## EXERCISE SET
1 – Answer these questions from the Die Fledermaus review, one answer per line, each marked like its question:
(a) Who conducts the production?
(b) Which playwright supplied the new dialogue?
(c) Who sings the role of Eisenstein?
2 – Turn the paragraph of the Die Fledermaus review that opens "By asking playwright Mark Ravenhill" into a short bulleted list that keeps its main facts.
3 – Please reproduce part of the Die Fledermaus review with "Welsh National Opera" swapped out for "WNO". Begin at the words "Die Fledermaus" and stop after "a prolonged yawn.".

## STUDY TEXT
· · ·

Andrew Clements 

Die Fledermaus

1 star New Theatre, Cardiff
  
  


By inviting Calixto Bieito to direct Johann Strauss, Welsh National Opera no doubt expected something that would catch the headlines, a show to give a boost to what otherwise looks a very ordinary autumn programme. At the moment, Bieito polarises opinion more sharply than any other opera director we see regularly in Britain, and everything he does seems to provoke outrage. But the only proper reaction to this Fledermaus is a prolonged yawn.

Though the cast work with the energy that is typical of all Bieito's shows, this show is a massive, tedious disappointment, without any obvious redeeming feature. There is not a hint of the fresh perspectives and sheer theatrical brilliance Bieito - offered in his productions of Don Giovanni and A Masked Ball for English National Opera. Claude Schnitzler's conducting, meanwhile, is approximate and coarse-grained, and the singing more or less ordinary.

By asking playwright Mark Ravenhill to supply new dialogue for the production, Bieito presumably sought to breathe new vigour into the notoriously broken-backed dramatic structure of this operetta. But Ravenhill's contribution solves nothing; in fact it creates its own set of problems. His text, predictably, is contemporary, demotic, and disappointingly unfunny: the jokes are crude rather than witty, and rely on shock value. But Waltzing and Fucking this isn't, and the dissonances between Ravenhill's language, the more staid English translation used for the sung numbers, and the visual setting in the 1900s Vienna of Freud and Zweig are constantly disruptive.

Bieito offers nothing to bind all these elements together, except a progressive disintegration into insanity and chaos that mirrors the progressively weakening dramatic force of the work itself. The mechanics of the farce in the first act are efficiently if not particularly adroitly managed. The second and third acts are run together, so that Orlofsky's ball, messy and unfocussed, leads into the final gaol scene: life is one long party and life is also a prison, it all seems to be telling us, and that is just not interesting.

There are times when one weeps for the performers. To see a singer as accomplished as Sara Fulgoni so self-consciously delivering the leaden words put into Prince Orlofsky's mouth, or Geraldine McGreevy obliged to turn Rosalinde into a mixture of Joan Sims and the Queen Mother, evokes nothing but sympathy. Donald Maxwell turns into a typically bluff performance as Frank, while Paul Nilon, trouper that he is, does everything asked of him as Eisenstein with unflinching professionalism. But it is all for a hopelessly lost cause.

· · ·

## RECORDS
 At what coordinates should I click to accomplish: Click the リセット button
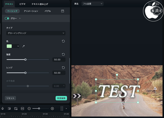(10, 98)
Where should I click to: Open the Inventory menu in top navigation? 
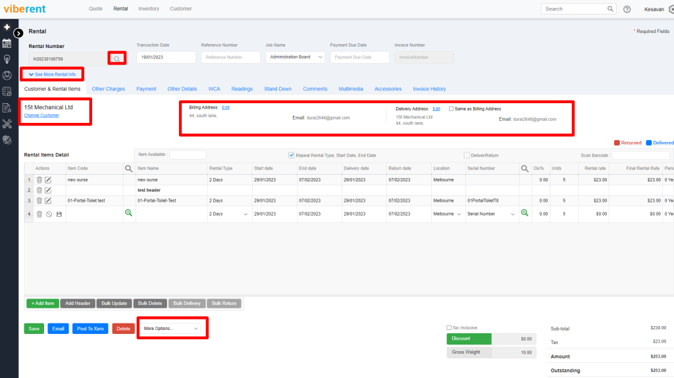[x=149, y=9]
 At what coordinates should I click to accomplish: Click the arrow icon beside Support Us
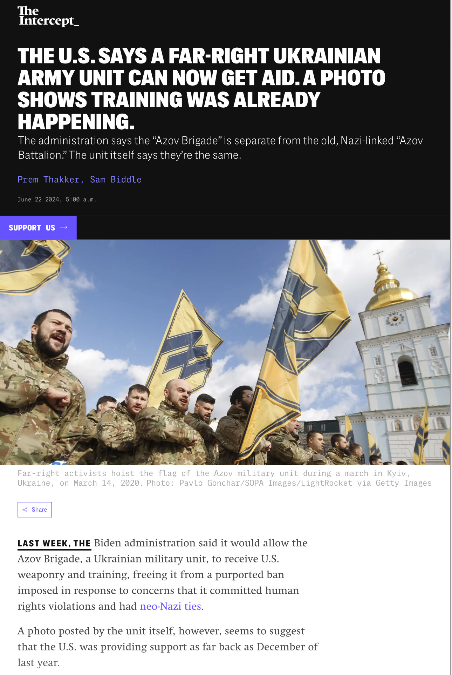(64, 228)
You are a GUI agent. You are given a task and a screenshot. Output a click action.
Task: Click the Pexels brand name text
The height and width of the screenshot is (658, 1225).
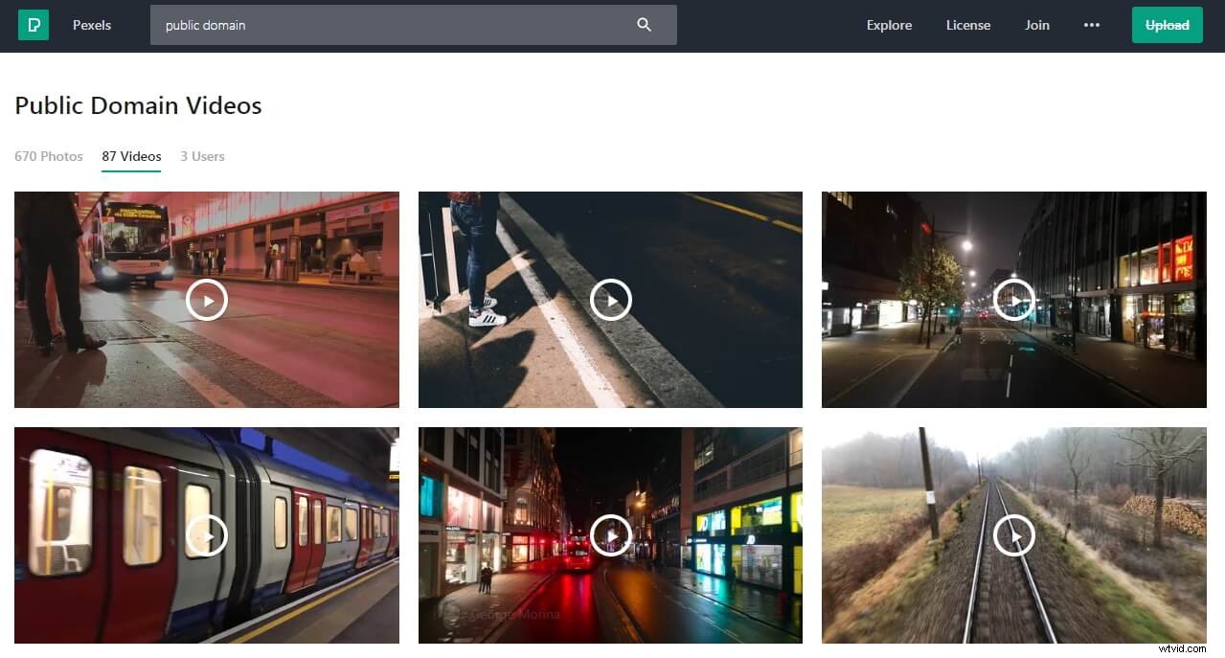(x=91, y=25)
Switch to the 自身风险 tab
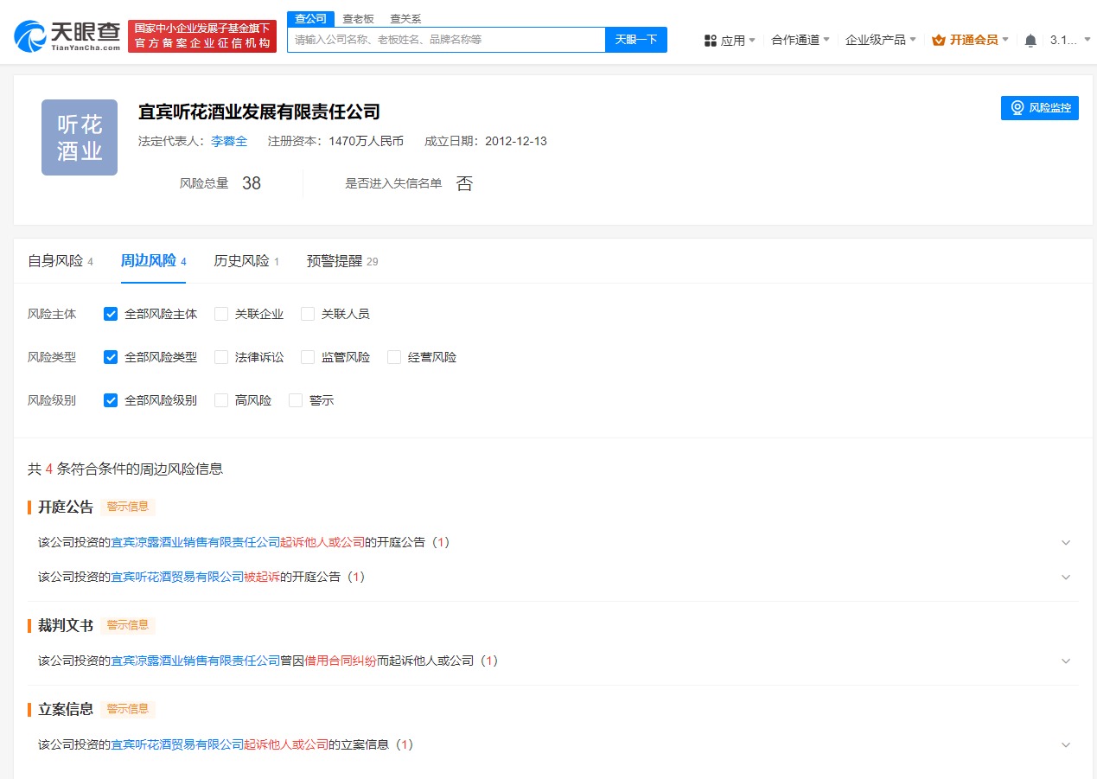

· · ·

## EXERCISE SOLUTIONS
1 –
(a) Claude Schnitzler
(b) Mark Ravenhill
(c) Paul Nilon

2 –
- Bieito presumably asked playwright Mark Ravenhill for new dialogue to give fresh vigour to the operetta's notoriously broken-backed dramatic structure.
- Ravenhill's contribution solves nothing and creates its own set of problems.
- His text is contemporary, demotic and disappointingly unfunny, with crude jokes that rely on shock value.
- Ravenhill's language clashes with the more staid English translation used for the sung numbers and with the visual setting in the 1900s Vienna of Freud and Zweig. These clashes are constantly disruptive.

3 –
Die Fledermaus

1 star New Theatre, Cardiff
  
  


By inviting Calixto Bieito to direct Johann Strauss, WNO no doubt expected something that would catch the headlines, a show to give a boost to what otherwise looks a very ordinary autumn programme. At the moment, Bieito polarises opinion more sharply than any other opera director we see regularly in Britain, and everything he does seems to provoke outrage. But the only proper reaction to this Fledermaus is a prolonged yawn.